Эта мысль оказалась настолько острой, что на миг оглушила.
А следом оглушил голос Ормана, пробивший вязкую паутину опутывающих меня страхов.
– Эрик.
– Что?
Еще до того, как он ответил, я поняла. Возможно потому, что этому имени маски были не нужны.
– Меня зовут Эрик, Шарлотта.
Имя Эрик ему шло. Несмотря на обманчивую мягкость, было в нем что-то неуловимо темное и хищное.
– Зачем вы мне это говорите?
– Ты же сказала мне.
– Что?
– Что Пауль мне не идет. Ты так хорошо разбираешься в людях, Шарлотта?
Если бы я хорошо разбиралась в людях, ни за что не пошла бы за вами в Музее искусств.
– Не в людях, а в образах. Я же художница.
Ну или вроде того.
Возвращение домой вдруг представилось ужасающе ясно. Холодная комната и мольберт с чистым холстом, на который я не уронила ни штриха за последние несколько дней. Большее, на что меня хватало – это наброски. Мастер Викс говорил, что в жизни бывают важные сюжеты, после которых нужно время, чтобы прийти в себя.
«Самое главное – не начать слишком рано и не упустить момент, – говорил он. – Поймать мгновение, почувствовать, когда искра в сердце снова разгорится в костер, чтобы сложиться в новую историю, которую ты захочешь показать миру».
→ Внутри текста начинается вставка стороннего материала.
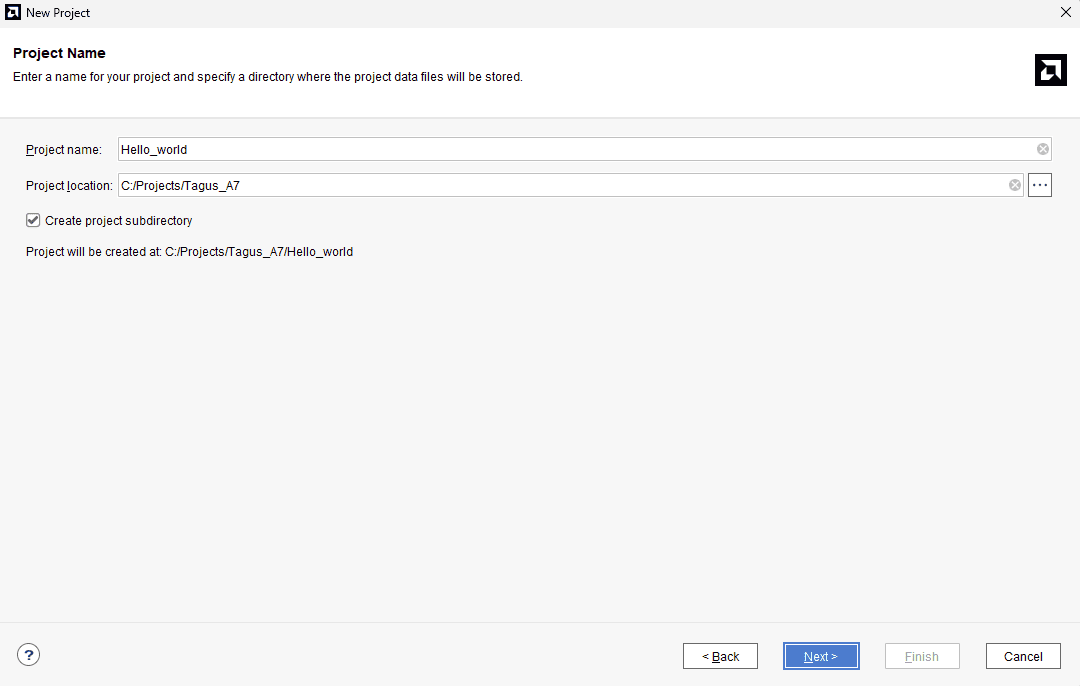Open the help question mark icon
The image size is (1080, 686).
click(x=29, y=655)
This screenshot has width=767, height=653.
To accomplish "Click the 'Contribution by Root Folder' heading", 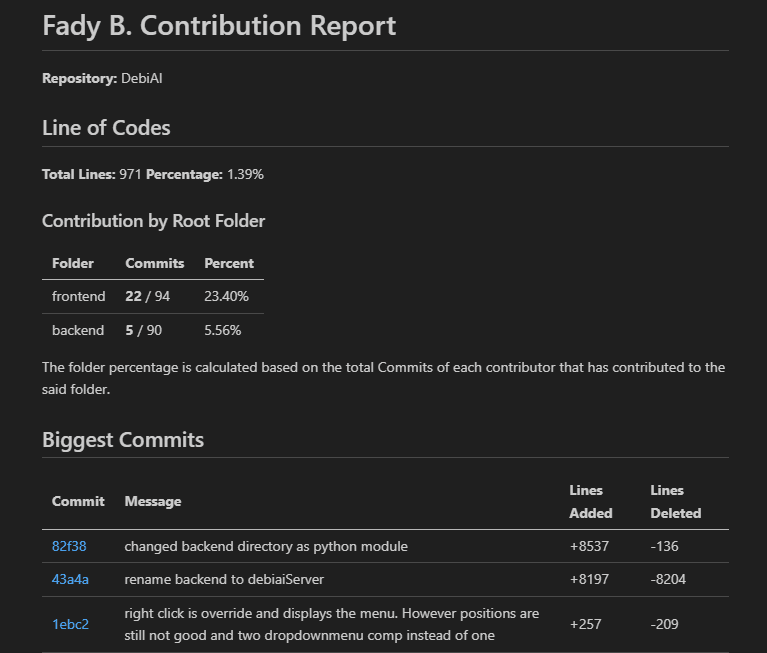I will tap(153, 221).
«Девушка» стала для меня именно такой.
А для общества – «дерзостью, пошлостью, наплевательским отношением к морали и нравственности». Вспомнилось, как я засыпала у мольберта с улыбкой, а просыпаясь посреди ночи, еще чуть-чуть не гасила лампу, расходуя драгоценный артефакт, чтобы почувствовать картину и добавить несколько штрихов. Вспомнилось, и на глаза снова навернулись слезы.
Так, дыши ровно, Шарлотта. Дыши ровно.
И на балдахин не смотри.
– Где ты училась рисовать?
– Ко мне приходил мастер Викс.
– Мастер Викс?
– Мой учитель.
– Он где-нибудь выставлялся?
– Нет.
– Не хотел? Или даже не пробовал?
– Для него это было неважно. Он обучал живописи, давал частные уроки…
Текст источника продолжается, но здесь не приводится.